# Tarefas
1 – Segundo o trecho do documento, de qual evento a Declaração de Seul foi o documento oficial?
2 – Reescreva, no trecho do documento, a passagem que vai de "A reclamação do" até "holística da missão.", substituindo "ação social" por "responsabilidade social".

# Trecho do documento
Há alguns anos, fui convidado para auxiliar na coordenação de um seminário que se dedica a treinar obreiros de comunidades ribeirinhas e indígenas no interior da Amazônia. Passados alguns meses de observação, senti a necessidade e convoquei algumas pessoas estratégicas para uma reunião de avaliação. Queria ouvir os demais para identificarmos os avanços, os pontos que precisávamos melhorar, analisar a situação das cerca de cinquenta congregações e, principalmente, tentar estipular alvos mais claros para o trabalho. Éramos umas dez pessoas. Conversamos, discutimos e debatemos por cerca de duas horas. Ao final da reunião, saímos de lá sem clareza alguma quanto aos avanços, desafios e metas.
A Declaração de Seul (2024), documento oficial do Quarto Congresso de Evangelização Mundial de Lausanne6, recebeu muitas críticas. Excesso de foco em questões de sexualidade, pouca ou quase nenhuma menção a aspectos sociais inerentes ao evangelho e a redução da missão de Deus ao discipulado e à igreja local foram alguns dos pontos criticados por um grupo de teólogos e líderes sul-coreanos7.
A reclamação do grupo toca em um tema que o movimento evangélico global parece ter dificuldade em superar: a velha dualidade entre evangelismo e ação social, que, por sua vez, exclui da missão da igreja, ou coloca em segundo plano, tudo o que não esteja relacionado à evangelização, proclamação ou discipulado.
O caminho que Lausanne vinha trilhando, influenciado por teólogos como John Stott, René Padilla e Samuel Escobar, propunha que evangelismo e ação social caminhassem de mãos dadas. Tendência que pode ser observada tanto no Pacto de Lausanne (1974) como no Compromisso da Cidade do Cabo (2010). Já a Declaração de Seul reforça antagonismos e enfraquece a perspectiva holística da missão.
Falta consenso, entendimento ou conhecimento?
Se a visão evangélica majoritária global contemporânea alimenta a dificuldade em conciliar evangelização e ação social, nem precisa ir longe para receber críticas quando a intenção é integrar o cuidado ambiental à missão cristã.
De Gênesis a Apocalipse, a Bíblia está repleta de referências à natureza, à responsabilidade humana ecológica e ao lugar da criação na história da redenção. Então, por que ignorar o conceito de “cultivar e guardar” (Gn 1.19; 2.15), a primeira aliança de Deus com toda a sua criação (Gn 9), e a ética ambiental estabelecida no ano sabático e no Ano do Jubileu (Lv 25)? Por que diminuir os Salmos 19, 24, 33 e 104 a meros apetrechos decorativos, reduzir a missão de Deus à conversão de almas, quando o plano de Deus é a reconciliação de todas as coisas, em Cristo Jesus (Cl 1.20; Rm 12.18), e transferir para um céu abstrato o destino dos salvos, quando João fala de renovação da ordem criada e estabelecimento de “novos céus e nova terra” (Ap 21–22)?

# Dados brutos
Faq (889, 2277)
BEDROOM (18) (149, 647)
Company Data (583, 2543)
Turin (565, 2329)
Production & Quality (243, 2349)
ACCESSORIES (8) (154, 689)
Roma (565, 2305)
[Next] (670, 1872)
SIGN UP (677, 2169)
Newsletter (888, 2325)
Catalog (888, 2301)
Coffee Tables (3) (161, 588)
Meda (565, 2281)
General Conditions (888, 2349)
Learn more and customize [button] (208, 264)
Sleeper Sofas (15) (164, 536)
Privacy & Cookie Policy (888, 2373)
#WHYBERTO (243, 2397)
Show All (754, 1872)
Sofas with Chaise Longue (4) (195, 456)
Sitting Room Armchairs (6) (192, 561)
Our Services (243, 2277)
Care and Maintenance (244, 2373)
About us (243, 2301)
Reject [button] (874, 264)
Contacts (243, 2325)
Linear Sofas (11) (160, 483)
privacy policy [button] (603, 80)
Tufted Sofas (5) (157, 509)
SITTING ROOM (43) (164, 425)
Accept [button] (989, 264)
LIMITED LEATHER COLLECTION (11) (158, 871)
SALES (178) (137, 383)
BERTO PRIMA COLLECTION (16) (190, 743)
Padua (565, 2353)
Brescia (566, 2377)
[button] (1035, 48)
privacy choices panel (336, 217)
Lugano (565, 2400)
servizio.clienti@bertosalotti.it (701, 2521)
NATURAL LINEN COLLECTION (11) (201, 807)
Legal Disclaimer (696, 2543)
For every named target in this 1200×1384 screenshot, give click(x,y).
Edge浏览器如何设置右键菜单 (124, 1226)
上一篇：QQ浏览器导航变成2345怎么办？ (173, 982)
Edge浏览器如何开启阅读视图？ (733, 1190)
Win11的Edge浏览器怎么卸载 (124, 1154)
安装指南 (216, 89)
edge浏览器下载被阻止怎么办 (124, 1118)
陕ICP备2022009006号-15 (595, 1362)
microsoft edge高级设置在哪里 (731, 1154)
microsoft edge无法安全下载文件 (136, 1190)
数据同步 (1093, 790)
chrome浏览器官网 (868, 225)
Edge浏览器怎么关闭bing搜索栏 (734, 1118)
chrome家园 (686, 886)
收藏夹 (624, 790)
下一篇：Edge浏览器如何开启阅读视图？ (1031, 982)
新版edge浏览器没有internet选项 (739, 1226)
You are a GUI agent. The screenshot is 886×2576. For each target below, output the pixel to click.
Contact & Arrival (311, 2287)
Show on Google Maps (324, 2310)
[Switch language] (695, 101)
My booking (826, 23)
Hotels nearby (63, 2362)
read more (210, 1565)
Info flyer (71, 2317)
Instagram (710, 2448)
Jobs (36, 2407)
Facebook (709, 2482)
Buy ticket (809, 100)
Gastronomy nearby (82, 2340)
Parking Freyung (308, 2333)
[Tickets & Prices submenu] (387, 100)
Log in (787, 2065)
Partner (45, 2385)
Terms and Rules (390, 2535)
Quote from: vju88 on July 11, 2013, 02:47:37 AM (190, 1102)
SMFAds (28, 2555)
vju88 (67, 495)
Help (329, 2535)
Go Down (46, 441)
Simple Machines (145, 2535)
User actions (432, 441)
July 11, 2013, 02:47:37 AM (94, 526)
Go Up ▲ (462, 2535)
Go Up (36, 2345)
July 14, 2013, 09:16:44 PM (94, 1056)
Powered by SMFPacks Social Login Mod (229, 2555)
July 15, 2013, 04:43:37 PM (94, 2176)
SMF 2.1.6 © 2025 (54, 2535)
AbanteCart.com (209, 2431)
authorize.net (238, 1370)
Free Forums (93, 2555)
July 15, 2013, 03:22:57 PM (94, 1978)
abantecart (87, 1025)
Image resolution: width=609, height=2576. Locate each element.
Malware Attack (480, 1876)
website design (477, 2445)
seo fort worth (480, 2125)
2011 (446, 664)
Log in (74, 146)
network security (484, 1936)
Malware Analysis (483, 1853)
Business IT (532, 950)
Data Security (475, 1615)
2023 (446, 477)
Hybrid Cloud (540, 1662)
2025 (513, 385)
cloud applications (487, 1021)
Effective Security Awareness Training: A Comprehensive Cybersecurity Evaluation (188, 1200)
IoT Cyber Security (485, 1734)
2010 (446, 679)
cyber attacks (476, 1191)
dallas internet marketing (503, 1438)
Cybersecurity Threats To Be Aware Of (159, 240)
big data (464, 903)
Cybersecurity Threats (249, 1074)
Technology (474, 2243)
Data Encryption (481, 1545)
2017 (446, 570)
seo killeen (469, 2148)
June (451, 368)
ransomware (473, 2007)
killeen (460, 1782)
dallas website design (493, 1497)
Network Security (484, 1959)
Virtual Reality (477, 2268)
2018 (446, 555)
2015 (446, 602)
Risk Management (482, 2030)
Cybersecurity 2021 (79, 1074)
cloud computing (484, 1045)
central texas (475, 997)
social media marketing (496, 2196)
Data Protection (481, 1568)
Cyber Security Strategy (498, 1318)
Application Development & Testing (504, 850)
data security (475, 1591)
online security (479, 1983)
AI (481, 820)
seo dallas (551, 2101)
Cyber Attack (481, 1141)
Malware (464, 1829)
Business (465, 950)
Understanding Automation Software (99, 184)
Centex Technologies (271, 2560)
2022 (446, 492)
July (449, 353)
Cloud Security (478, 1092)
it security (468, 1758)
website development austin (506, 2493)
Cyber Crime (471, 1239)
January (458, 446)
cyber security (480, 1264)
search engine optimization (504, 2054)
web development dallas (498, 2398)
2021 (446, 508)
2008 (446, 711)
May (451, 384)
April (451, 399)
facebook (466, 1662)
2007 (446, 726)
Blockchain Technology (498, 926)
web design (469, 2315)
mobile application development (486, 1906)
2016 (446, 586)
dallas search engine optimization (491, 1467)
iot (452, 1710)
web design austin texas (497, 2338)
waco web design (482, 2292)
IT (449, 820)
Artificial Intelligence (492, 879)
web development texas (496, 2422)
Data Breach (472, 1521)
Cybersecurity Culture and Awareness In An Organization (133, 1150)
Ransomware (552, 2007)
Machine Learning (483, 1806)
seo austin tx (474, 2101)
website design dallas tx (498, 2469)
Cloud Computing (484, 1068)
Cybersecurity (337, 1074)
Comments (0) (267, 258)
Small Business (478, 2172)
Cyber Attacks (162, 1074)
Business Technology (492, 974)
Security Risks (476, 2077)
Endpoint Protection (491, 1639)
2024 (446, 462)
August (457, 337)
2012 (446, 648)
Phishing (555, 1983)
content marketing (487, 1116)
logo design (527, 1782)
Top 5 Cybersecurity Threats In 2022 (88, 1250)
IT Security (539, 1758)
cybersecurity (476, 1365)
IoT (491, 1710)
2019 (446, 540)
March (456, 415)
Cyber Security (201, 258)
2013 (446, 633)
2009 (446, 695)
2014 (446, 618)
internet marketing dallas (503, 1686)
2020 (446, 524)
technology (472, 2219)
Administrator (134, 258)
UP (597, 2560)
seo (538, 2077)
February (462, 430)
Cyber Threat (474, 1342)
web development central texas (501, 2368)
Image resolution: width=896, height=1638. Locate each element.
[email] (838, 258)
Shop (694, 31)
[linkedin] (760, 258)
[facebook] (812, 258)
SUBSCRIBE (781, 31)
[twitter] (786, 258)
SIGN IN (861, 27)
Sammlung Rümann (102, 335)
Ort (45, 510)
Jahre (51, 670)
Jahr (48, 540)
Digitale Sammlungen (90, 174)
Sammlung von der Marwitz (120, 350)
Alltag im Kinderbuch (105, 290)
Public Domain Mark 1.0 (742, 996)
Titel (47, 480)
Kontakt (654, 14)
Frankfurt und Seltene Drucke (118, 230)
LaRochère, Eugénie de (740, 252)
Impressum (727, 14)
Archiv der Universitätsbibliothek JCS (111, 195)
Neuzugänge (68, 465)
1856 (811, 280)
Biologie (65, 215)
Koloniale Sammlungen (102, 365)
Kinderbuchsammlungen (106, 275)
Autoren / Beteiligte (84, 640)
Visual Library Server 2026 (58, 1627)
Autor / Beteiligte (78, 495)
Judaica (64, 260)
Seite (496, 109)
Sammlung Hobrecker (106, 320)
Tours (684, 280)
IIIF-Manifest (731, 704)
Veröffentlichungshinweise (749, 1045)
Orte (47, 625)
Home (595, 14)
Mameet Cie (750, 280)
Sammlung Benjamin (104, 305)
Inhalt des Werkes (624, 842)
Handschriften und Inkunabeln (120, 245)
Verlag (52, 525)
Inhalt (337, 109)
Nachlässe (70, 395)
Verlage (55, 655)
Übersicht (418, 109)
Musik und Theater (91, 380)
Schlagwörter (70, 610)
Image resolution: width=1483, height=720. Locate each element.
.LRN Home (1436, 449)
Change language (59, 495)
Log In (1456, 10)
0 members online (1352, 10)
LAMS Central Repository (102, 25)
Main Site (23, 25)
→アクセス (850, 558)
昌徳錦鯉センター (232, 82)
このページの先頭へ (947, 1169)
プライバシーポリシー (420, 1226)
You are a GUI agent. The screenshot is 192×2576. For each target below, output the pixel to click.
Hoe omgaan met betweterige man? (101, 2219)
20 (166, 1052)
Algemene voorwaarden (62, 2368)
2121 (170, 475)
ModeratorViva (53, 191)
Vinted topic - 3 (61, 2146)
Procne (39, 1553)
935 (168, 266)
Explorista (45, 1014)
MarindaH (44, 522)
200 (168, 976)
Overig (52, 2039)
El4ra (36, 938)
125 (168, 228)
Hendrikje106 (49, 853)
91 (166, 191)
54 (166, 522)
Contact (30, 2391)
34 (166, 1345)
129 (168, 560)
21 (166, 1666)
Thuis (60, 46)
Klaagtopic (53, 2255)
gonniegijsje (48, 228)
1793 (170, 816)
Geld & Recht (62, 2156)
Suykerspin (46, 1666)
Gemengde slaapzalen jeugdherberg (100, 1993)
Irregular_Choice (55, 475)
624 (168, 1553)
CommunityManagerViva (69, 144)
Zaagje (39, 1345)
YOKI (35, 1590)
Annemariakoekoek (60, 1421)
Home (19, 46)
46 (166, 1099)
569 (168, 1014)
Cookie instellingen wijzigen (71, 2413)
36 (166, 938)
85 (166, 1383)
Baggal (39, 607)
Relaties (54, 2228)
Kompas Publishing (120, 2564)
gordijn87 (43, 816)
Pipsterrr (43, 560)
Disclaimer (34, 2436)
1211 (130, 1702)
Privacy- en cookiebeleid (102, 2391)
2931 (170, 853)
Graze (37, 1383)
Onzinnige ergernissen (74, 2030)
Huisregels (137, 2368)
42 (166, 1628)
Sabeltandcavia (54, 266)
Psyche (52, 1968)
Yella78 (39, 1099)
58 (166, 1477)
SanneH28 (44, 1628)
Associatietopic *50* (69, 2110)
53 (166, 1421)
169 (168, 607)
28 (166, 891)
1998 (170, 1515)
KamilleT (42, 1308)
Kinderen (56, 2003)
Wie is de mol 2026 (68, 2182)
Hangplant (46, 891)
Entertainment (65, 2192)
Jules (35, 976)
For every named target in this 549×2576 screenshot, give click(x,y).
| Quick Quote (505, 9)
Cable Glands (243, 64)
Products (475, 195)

# Respostas por tarefa
1 – Do Quarto Congresso de Evangelização Mundial de Lausanne.

2 –
A reclamação do grupo toca em um tema que o movimento evangélico global parece ter dificuldade em superar: a velha dualidade entre evangelismo e responsabilidade social, que, por sua vez, exclui da missão da igreja, ou coloca em segundo plano, tudo o que não esteja relacionado à evangelização, proclamação ou discipulado.
O caminho que Lausanne vinha trilhando, influenciado por teólogos como John Stott, René Padilla e Samuel Escobar, propunha que evangelismo e responsabilidade social caminhassem de mãos dadas. Tendência que pode ser observada tanto no Pacto de Lausanne (1974) como no Compromisso da Cidade do Cabo (2010). Já a Declaração de Seul reforça antagonismos e enfraquece a perspectiva holística da missão.